In 1950, any American could have told you the price of a cup of coffee: one dime. Back then, American coffee was the ultimate commodity: uniform, inexpensive and frankly not that great. Today, coffee, like virtually every other product category, has luxury options that cost not just a little bit more but many times what mass-market products cost.

Take kopi luwak, a coffee bean produced on the Indonesian islands of Sumatra, Bali, Sulawesi and Java. A shot of kopi luwak at a specialty café in the West Village neighborhood of New York City will set you back $30, while a small cup of coffee at a nearby Dunkin’ Donuts costs $1.19.

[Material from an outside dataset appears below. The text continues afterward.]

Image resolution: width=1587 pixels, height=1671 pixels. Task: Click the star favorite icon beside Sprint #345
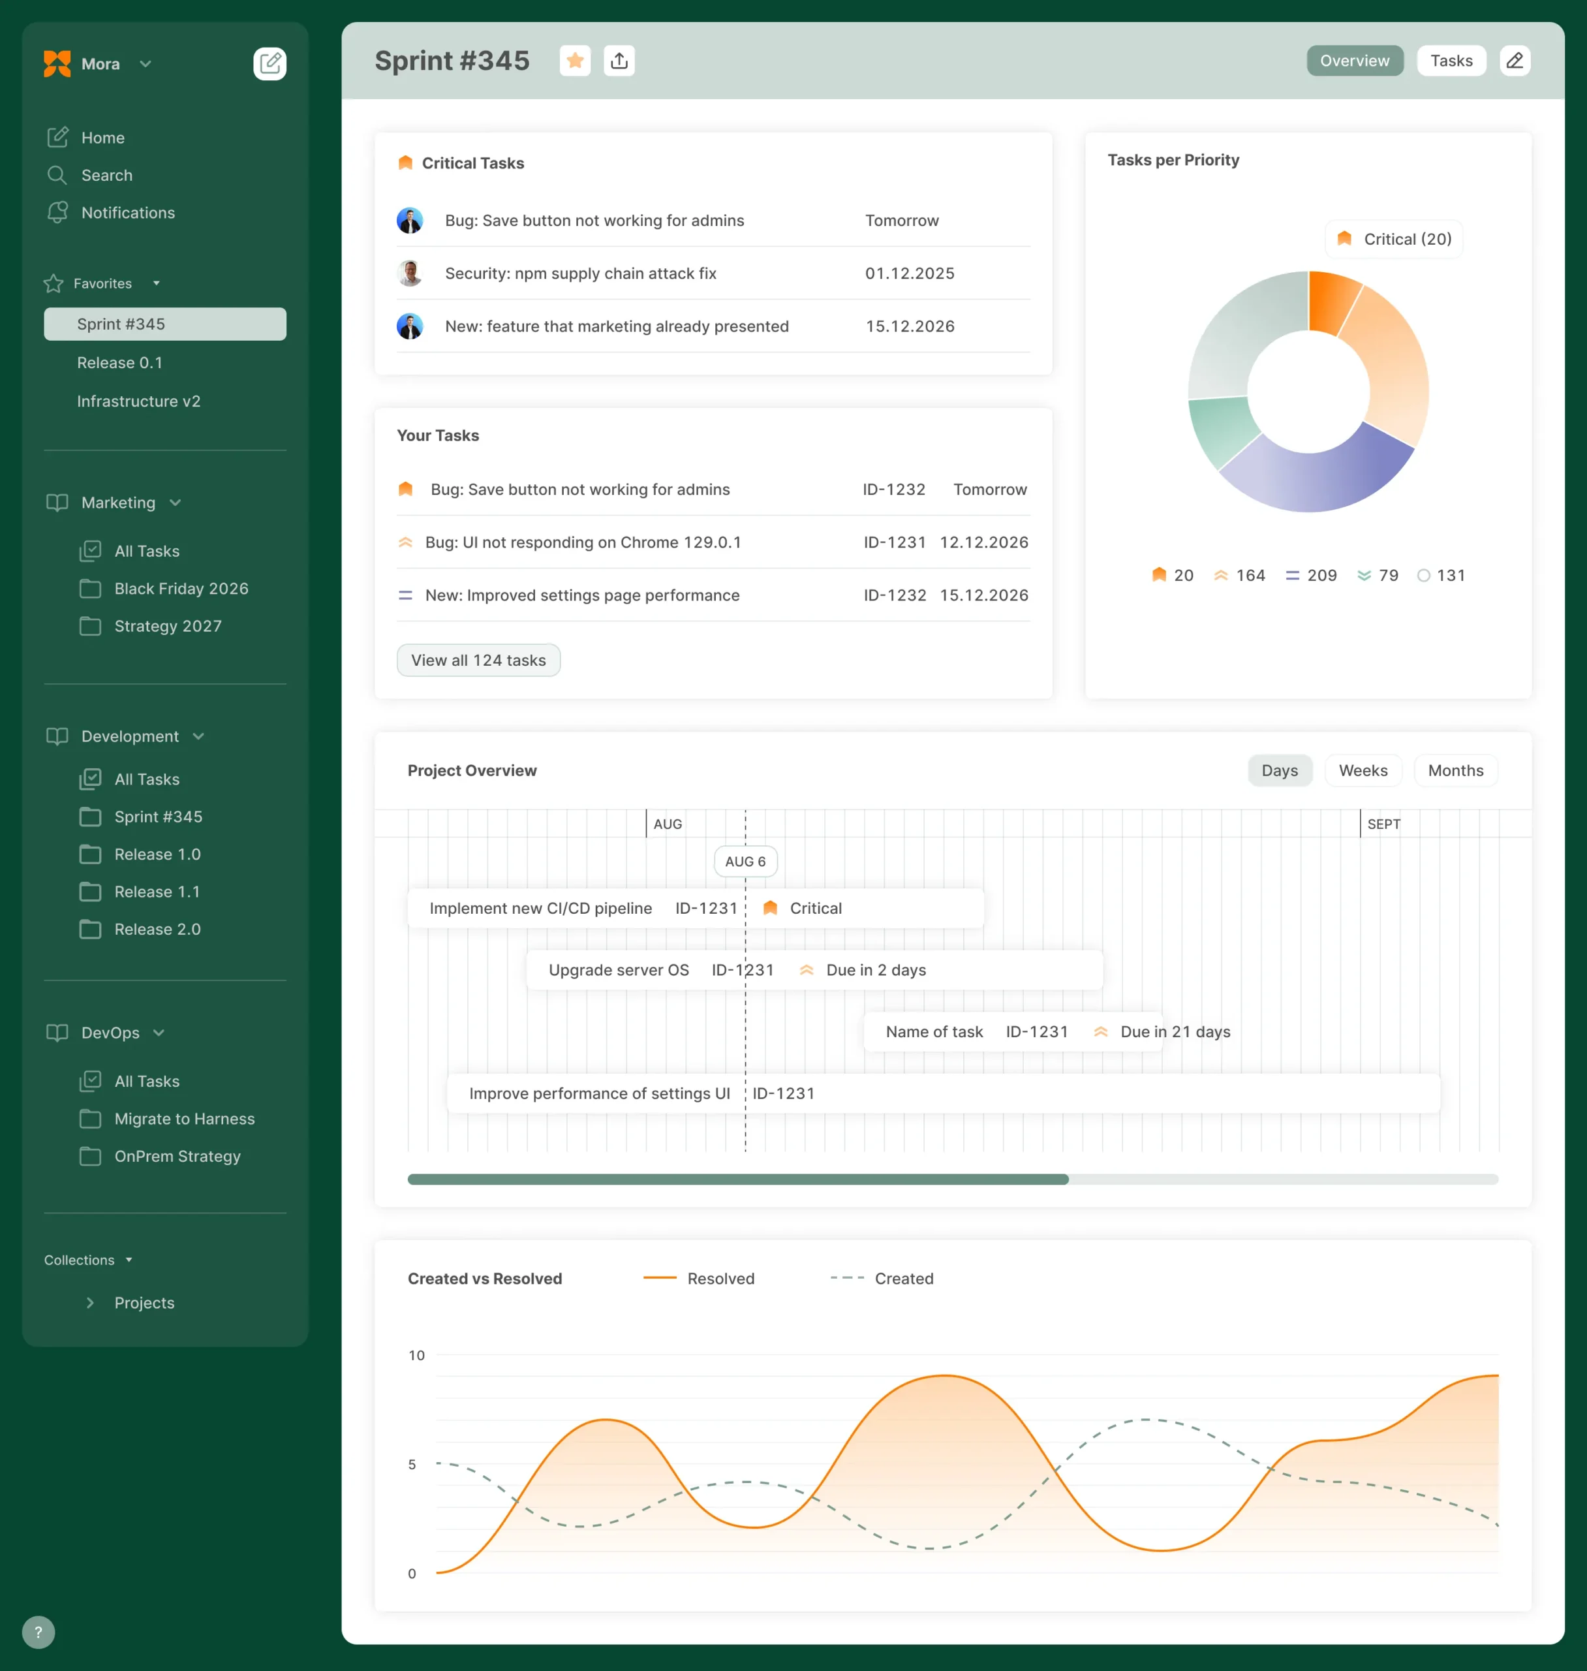[x=574, y=61]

What’s so special about kopi luwak? It’s the unique way the coffee bean is produced. Wild Asian palm civets, small catlike creatures, eat the coffee berries grown on coffee plantations. After remaining in their digestive tract for a day or so, the berries are excreted more or less intact, collected, washed and processed.

Coffee retrieved from animal excrement is not everyone’s cup of tea, so to speak. It goes without saying that kopi luwak is incredibly rare. That’s why a single pound can cost $350 or more. In the wild only about 1,000 pounds are produced worldwide each year. But demand for the exotic coffee has grown so great that farmed production is estimated at closer to 500 tons annually, a thousand times bigger than what is produced naturally.

The kopi luwak production boom has experts concerned, not the least because of worries about animal cruelty. Antony Wild, the coffee trader who originally brought kopi luwak to public attention in the early 1990s, has launched a campaign to certify genuine kopi luwak. “What originally appealed to me is you had this cute furry animal coming onto a coffee plantation and nibbling the beans and going away and leaving the beans with an interesting flavor,” he said. “It was very quirky, charming and faintly disgusting. Now it’s become absolutely cruel and vile.”

Alas, even tiny animals from remote jungles are not free from the effects of surging global sales of luxury products.